# OK, how about the Nordic 40 ??



## TSOJOURNER (Dec 16, 1999)

The responces to the previous post have been wonderful. The tendency of our consumer world to turn a slick sailing boat into a stinkpot are overwhelming. One has to remember just why we want to take off -- not, I think, to hang out at the mall or local hardware store.

Another boat I find interesting is the Perry designed Nordic 40. With about 18,000 disp. and very sweet lines, it has an appeal to me. Although it appears to be Taiwan built, the deck is balsa cored, with no teak overlay, scantlings seem to be sound and one would hope that by the mid 80''s, Bob Perry would have monitored the construction fairly rigorously. Concerns to me would be quality of wiring, construction and attachment of the tanks, in-board chain plate configuration and so on. I have to assume it sails very well. I would appreciate greatly any feedback.

BTW, I owned a Perry designed Taiwan built 36 footer in the early to mid 80''s. It was a great sailing vessel and easily handled in a blow, although too much teak on deck for reasonable maintenance. 

Also, still very interested in the J-40, thanks to all of you on this site.


----------



## jack_patricia (May 20, 2001)

D:

Your query suggests to me that you may be the perfect kind of candidate to subscribe to Perry''s consulting services. Last I read about it, this required a one-time fee or $500 and, in turn, allowed to communicate directly with him on any number of boat choices, build quality on the ones with which he was familiar, get A''s to your Q''s on his own designs, etc. Sounded like a pretty good deal to me, especially when considering how little a % that is relative to the purchase & outfitting cost you''re considering.

If you follow thru on that suggestion, I''d sure encourage you to give us feedback on how it went.

Jack


----------



## TSOJOURNER (Dec 16, 1999)

See now the Nordic 40 is also attractive to me and presents an interesting point of comparison with the J-40. Though the same length overall, the N-40 is slightly heavier (18,000 vs. 17,300 depending upon who you ask), and has a shorter LWL (32.5 vs. 34.0). Standard draft and maximum beam are within 2-3 inches of matching, but the J is slightly narrower and deeper.

Though both boats have sufficient sail area / displacement ratios that are large relative to traditional cruisers, the difference significantly favors the J-boat (18.3 vs. 17.6) and it achieves that sail area in a much different manner. The fore-triangle is comparatively huge on the Nordic and the boom of the J-40 is about the longest I’ve seen on any 40’ sailboat!

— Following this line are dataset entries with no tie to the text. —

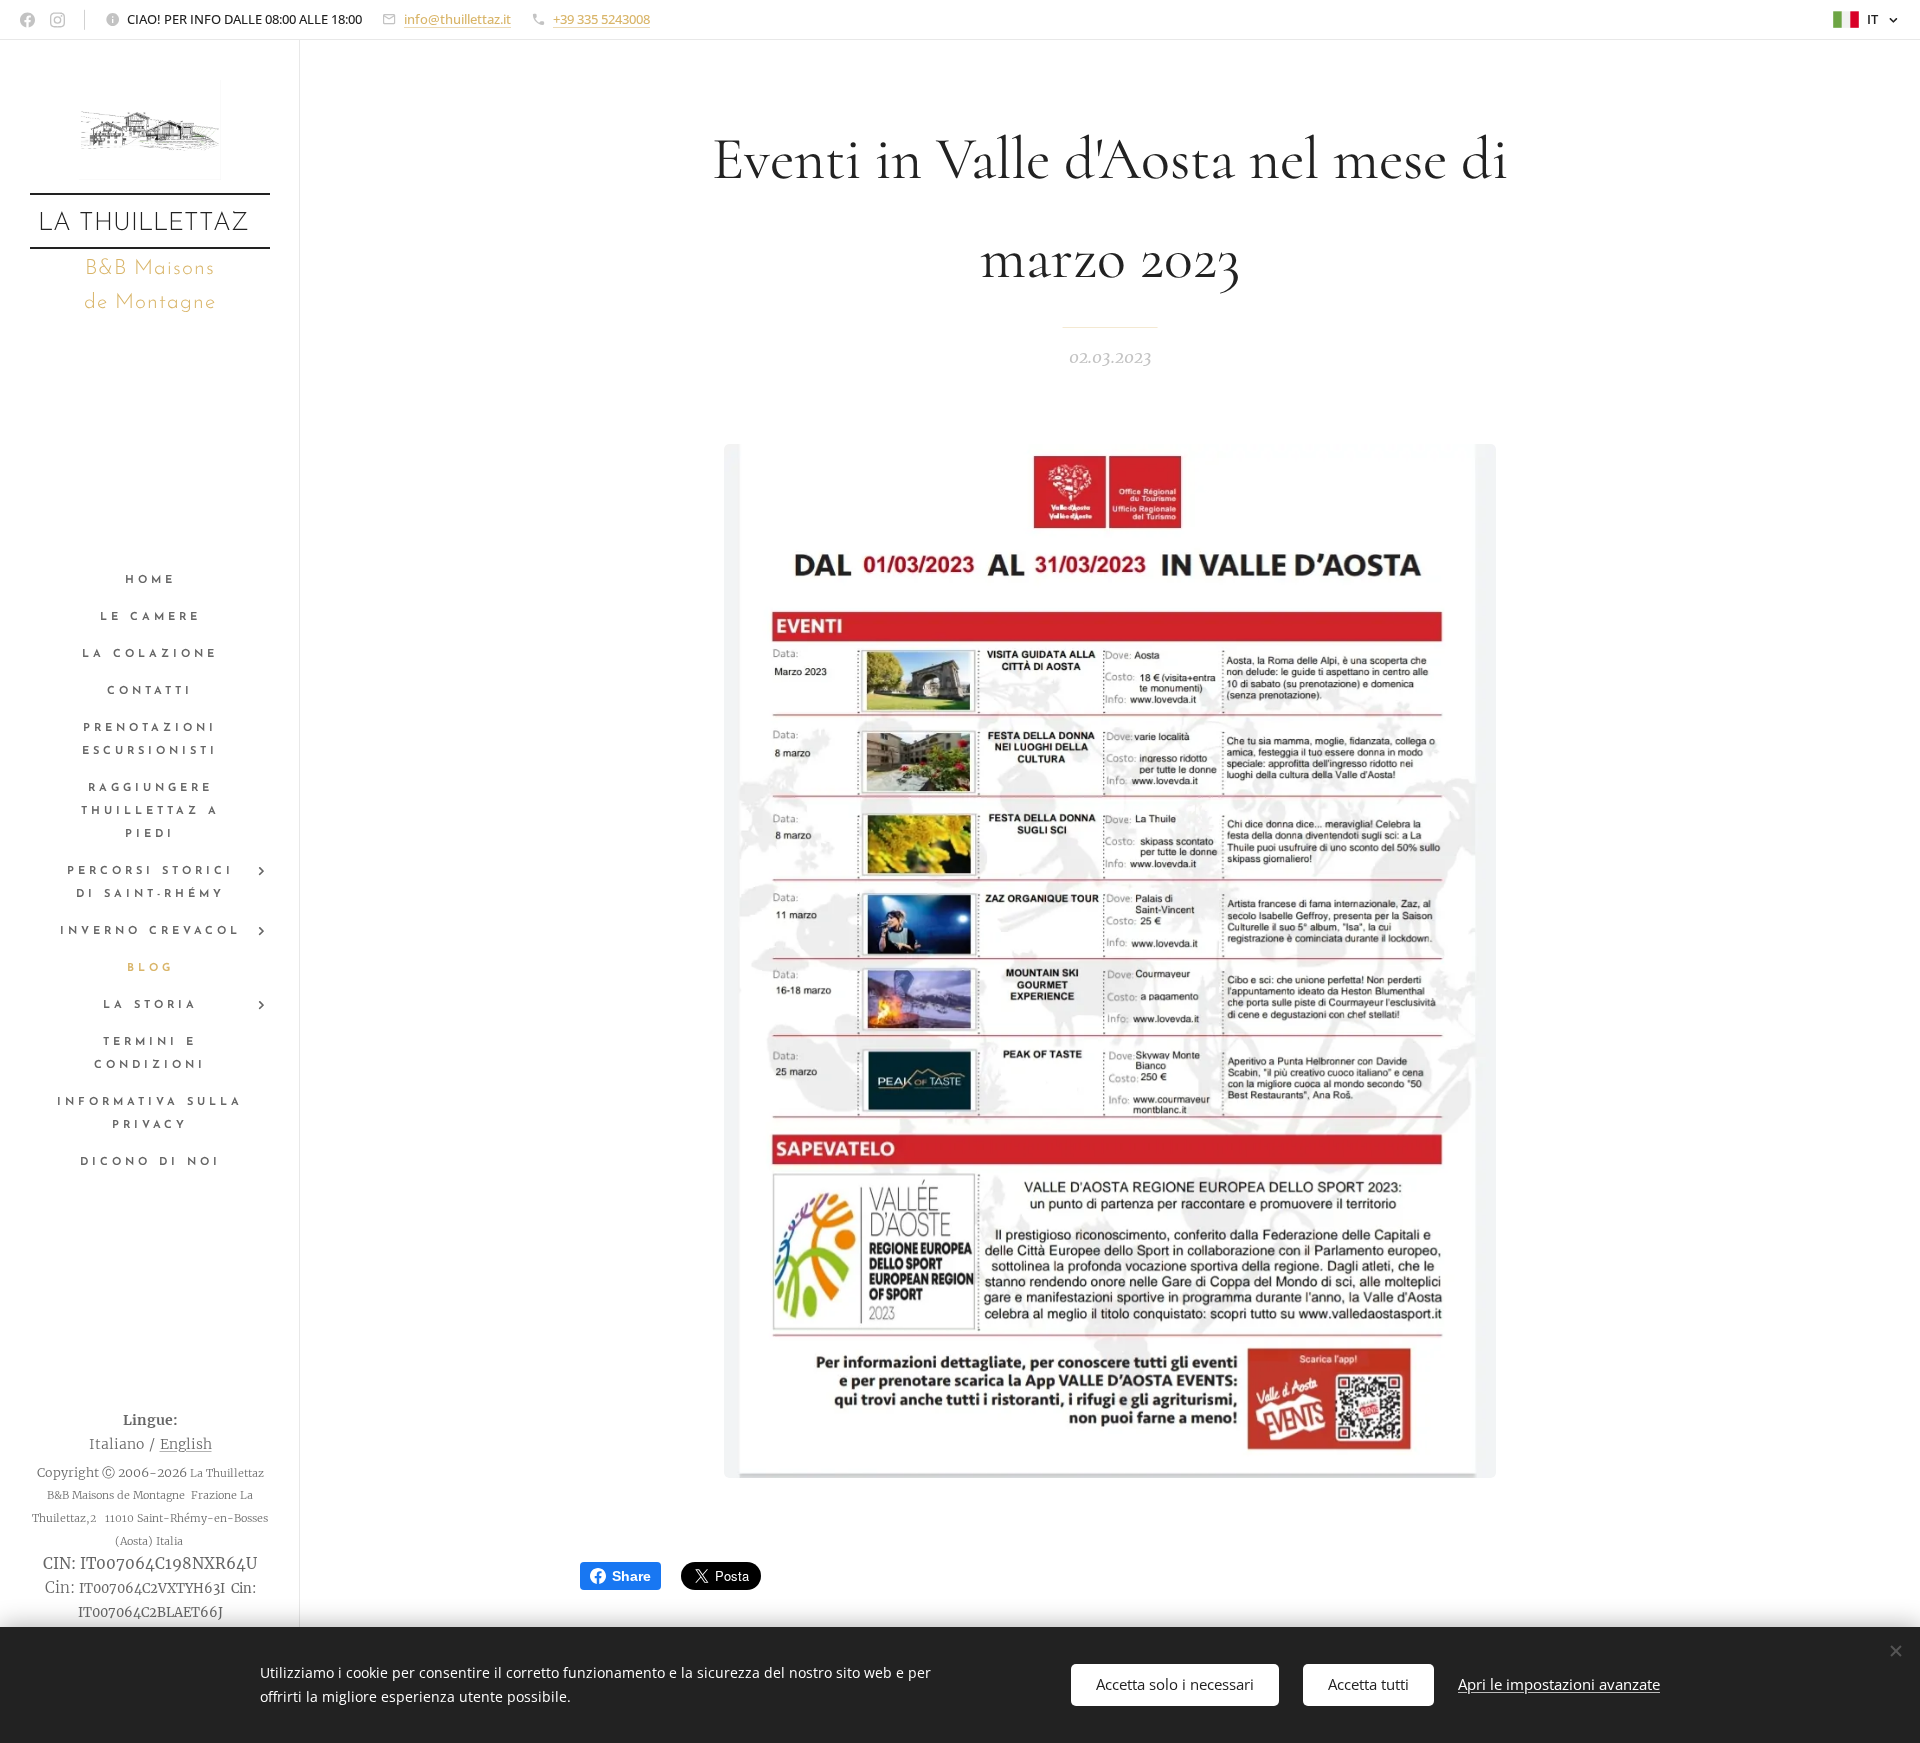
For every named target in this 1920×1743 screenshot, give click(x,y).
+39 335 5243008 (601, 19)
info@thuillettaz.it (457, 19)
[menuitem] (150, 580)
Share (631, 1576)
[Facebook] (27, 20)
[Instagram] (57, 20)
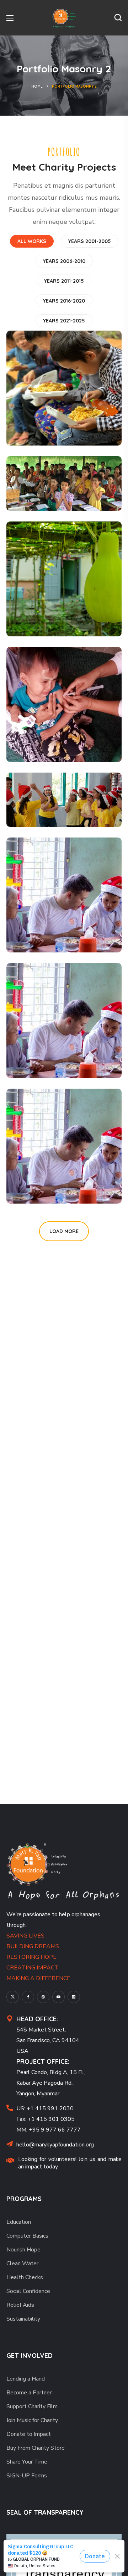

I have long been puzzled why these relatively subtle differences seem to vastly benefit the sailing speed of the J-40, but I suppose they are compounded to that end. Of course the important mainsail controls are placed more beneficially in the J-Boat. 

On the other hand, the Nordic 40 only rates 12 seconds / mile slower (depending upon who you ask). It has that protected keel hung rudder and bigger tanks. With variations, they typically have huge galleys and lots of storage cabinets. Given their greater displacement they can carry more gear without deleterious side effects (as has been discussed on other threads). The only structural defect I’ve heard rumored is a weakness in the mast step area (but would like to hear confirmation of that from other owners).

Once again and as always, it comes down to preferences, doesn’t it? Carrying capacity, racing ability, ease of handling… Think about it, but not too long. -Phil


----------



## jparker11 (Jul 8, 2000)

ddimaui,

Nordics were built in the USA by the same family that built the earliest Valiants and Uniflite PB''s. They never met at drum of resin they didn''t like (except for the experiment with fire retardant additives in the mid-70''s).

In the late ''80''s, they would commission Nordics in a slip adjacent to mine. Every morning the riggers would have to wash the drool and fingerprints of my previous nights inspection activities.

Very robust construction, and, to this day, the initial owners group has taken exceptional care of these boats. Have never found a project Nordic and the resale prices attest to this fact.

Good initial build quality and good design...well worth a look.


----------